Following along the north side of the North Platte River in western Nebraska, the Mormon Pioneer Trail passed near to the present-day town of Bridgeport, Morrill County. After traveling 16.5 miles, Brigham Young and the pioneer camp camped there on May 24, 1847 (see William G. Hartley and A. Gary Anderson, "Sacred Places, Vol. 5: Iowa and Nebraska," edited by LaMar C. Berrett, pages 318-319).

Kenneth Mays
Historical panel interpreting Courthouse Rock and Jail Rock, seen in the distance in Morrill County, Nebraska. Jail Rock is seen at the left with Courthouse Rock at the right.

On that same day, the pioneers of The Church of Jesus Christ of Latter-day Saints encountered 35 Native Americans from the Sioux nation, "who presented a striking and noble appearance.
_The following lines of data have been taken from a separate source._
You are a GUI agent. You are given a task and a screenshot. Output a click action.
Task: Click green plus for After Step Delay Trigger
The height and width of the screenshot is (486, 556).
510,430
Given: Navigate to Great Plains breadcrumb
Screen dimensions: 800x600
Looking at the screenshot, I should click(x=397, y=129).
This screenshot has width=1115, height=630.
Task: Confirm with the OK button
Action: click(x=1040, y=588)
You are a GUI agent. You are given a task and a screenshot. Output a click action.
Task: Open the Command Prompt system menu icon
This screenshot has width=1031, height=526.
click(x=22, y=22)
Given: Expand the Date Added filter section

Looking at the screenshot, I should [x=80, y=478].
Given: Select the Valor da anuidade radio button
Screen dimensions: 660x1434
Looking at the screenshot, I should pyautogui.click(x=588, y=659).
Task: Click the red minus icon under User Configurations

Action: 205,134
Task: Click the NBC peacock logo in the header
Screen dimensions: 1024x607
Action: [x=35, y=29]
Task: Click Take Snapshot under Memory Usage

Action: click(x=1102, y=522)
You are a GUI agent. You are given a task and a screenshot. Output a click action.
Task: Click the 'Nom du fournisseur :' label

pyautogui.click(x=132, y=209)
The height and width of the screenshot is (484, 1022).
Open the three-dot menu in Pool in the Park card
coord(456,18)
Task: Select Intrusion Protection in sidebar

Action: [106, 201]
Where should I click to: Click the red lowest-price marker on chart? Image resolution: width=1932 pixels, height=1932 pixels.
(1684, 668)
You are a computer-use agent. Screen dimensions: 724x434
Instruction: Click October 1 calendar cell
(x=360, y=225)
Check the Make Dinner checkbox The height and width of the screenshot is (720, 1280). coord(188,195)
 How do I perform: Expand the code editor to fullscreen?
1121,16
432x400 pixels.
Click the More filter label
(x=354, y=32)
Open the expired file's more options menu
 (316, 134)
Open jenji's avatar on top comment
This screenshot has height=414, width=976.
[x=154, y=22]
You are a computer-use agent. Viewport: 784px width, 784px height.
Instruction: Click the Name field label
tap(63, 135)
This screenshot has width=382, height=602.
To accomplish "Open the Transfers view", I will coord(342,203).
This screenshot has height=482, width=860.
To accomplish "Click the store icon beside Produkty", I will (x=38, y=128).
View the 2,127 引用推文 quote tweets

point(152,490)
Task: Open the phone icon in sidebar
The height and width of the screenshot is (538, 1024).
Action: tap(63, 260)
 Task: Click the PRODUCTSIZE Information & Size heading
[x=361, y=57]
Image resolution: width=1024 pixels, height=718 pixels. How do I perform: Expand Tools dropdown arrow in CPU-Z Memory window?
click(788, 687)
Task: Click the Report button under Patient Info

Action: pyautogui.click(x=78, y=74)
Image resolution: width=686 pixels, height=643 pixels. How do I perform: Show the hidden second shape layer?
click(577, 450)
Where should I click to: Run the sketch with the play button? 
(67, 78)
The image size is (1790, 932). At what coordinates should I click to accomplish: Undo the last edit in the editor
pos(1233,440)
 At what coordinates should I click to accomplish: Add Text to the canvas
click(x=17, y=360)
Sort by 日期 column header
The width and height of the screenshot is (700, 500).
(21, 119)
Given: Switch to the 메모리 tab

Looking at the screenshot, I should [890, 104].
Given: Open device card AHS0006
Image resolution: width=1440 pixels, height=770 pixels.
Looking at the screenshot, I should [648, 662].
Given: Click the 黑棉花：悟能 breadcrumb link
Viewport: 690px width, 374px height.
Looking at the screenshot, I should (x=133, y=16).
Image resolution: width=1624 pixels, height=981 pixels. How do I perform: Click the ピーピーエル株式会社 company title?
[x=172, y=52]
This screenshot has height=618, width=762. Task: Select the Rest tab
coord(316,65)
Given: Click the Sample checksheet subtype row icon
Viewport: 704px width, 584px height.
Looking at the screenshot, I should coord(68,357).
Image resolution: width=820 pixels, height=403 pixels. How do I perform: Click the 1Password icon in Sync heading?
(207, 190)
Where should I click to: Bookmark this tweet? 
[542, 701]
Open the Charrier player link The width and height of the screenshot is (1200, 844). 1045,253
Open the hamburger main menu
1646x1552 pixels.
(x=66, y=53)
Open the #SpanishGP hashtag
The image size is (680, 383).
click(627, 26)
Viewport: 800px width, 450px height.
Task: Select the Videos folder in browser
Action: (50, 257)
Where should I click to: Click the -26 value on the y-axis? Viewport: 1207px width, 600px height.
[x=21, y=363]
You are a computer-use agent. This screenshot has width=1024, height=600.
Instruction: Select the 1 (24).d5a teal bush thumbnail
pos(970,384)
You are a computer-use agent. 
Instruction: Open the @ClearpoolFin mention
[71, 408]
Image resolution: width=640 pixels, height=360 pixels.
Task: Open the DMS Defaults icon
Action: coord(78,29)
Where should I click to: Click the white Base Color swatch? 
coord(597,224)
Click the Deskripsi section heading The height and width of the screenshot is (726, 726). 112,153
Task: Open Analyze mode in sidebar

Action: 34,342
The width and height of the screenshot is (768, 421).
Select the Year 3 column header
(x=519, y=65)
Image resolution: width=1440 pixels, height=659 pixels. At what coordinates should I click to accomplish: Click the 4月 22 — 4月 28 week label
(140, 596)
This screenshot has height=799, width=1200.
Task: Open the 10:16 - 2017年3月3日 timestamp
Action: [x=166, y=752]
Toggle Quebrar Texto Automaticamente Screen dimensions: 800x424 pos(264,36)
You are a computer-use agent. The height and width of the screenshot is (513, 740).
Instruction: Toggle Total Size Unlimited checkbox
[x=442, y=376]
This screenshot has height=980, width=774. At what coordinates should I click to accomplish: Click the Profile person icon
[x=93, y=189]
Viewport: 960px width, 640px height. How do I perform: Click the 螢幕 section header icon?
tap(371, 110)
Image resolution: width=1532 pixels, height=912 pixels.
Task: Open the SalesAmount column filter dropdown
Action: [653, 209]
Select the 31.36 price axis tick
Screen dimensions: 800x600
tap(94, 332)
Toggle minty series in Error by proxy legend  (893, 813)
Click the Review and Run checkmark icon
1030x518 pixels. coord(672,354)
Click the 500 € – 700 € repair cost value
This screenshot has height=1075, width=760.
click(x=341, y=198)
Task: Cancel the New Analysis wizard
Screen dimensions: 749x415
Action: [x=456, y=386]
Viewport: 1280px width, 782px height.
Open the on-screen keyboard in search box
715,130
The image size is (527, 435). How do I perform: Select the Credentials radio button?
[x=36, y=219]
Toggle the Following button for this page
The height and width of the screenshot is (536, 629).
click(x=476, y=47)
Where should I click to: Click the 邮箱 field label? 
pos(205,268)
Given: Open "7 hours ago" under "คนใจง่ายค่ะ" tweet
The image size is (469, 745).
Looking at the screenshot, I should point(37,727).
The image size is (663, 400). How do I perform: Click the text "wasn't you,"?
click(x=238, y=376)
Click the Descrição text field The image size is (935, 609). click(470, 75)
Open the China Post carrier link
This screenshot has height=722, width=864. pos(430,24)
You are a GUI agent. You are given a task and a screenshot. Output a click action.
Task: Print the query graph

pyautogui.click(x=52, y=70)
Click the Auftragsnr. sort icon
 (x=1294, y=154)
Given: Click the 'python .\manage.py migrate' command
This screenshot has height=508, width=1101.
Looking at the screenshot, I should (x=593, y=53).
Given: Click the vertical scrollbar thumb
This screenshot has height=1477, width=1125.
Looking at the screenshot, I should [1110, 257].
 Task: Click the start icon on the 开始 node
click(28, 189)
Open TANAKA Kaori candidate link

They were all dressed in their richest costumes." The two groups engaged in a meeting of good will until the next day (see Richard Bennett's "We'll Find the Place," page 152).

From that site they could see some massive rock formations about 6 miles away known as Courthouse Rock and Jail Rock. Presently, an interpretive panel near Bridgeport reaffirms this: “While these two landmarks are located south of the North Platte River, they could be seen by the Mormons as they passed this way.”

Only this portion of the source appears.